** Instructions for the task **
Reproduce every line of the following data word for word, with no changes.

** Data for processing **
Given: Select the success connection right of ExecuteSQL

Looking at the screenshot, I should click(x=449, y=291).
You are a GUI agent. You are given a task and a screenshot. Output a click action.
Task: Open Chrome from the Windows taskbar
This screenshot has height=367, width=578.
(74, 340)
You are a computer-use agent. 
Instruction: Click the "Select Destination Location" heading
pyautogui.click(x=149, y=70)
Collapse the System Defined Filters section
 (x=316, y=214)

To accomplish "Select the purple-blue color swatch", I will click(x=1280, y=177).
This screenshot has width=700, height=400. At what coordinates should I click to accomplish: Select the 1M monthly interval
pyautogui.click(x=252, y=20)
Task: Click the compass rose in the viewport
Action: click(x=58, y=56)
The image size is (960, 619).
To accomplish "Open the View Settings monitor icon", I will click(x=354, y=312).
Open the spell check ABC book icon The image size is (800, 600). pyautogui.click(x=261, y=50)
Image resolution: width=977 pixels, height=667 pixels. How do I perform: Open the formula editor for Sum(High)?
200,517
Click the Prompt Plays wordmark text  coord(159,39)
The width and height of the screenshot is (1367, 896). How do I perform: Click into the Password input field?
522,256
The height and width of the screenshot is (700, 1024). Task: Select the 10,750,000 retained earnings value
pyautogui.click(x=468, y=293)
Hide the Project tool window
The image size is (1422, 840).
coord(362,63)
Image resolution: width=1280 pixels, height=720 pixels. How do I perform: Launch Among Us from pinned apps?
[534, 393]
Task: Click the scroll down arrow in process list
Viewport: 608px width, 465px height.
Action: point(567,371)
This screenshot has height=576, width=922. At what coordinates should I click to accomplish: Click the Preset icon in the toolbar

** Finished task **
Given: Select the success connection right of ExecuteSQL

Looking at the screenshot, I should click(x=449, y=291).
You are a GUI agent. You are given a task and a screenshot. Output a click action.
Task: Open Chrome from the Windows taskbar
This screenshot has height=367, width=578.
(74, 340)
You are a computer-use agent. 
Instruction: Click the "Select Destination Location" heading
pyautogui.click(x=149, y=70)
Collapse the System Defined Filters section
 (x=316, y=214)

To accomplish "Select the purple-blue color swatch", I will click(x=1280, y=177).
This screenshot has width=700, height=400. At what coordinates should I click to accomplish: Select the 1M monthly interval
pyautogui.click(x=252, y=20)
Task: Click the compass rose in the viewport
Action: click(x=58, y=56)
The image size is (960, 619).
To accomplish "Open the View Settings monitor icon", I will click(x=354, y=312).
Open the spell check ABC book icon The image size is (800, 600). pyautogui.click(x=261, y=50)
Image resolution: width=977 pixels, height=667 pixels. How do I perform: Open the formula editor for Sum(High)?
200,517
Click the Prompt Plays wordmark text  coord(159,39)
The width and height of the screenshot is (1367, 896). How do I perform: Click into the Password input field?
522,256
The height and width of the screenshot is (700, 1024). Task: Select the 10,750,000 retained earnings value
pyautogui.click(x=468, y=293)
Hide the Project tool window
The image size is (1422, 840).
coord(362,63)
Image resolution: width=1280 pixels, height=720 pixels. How do I perform: Launch Among Us from pinned apps?
[534, 393]
Task: Click the scroll down arrow in process list
Viewport: 608px width, 465px height.
Action: point(567,371)
This screenshot has height=576, width=922. At what coordinates should I click to accomplish: Click the Preset icon in the toolbar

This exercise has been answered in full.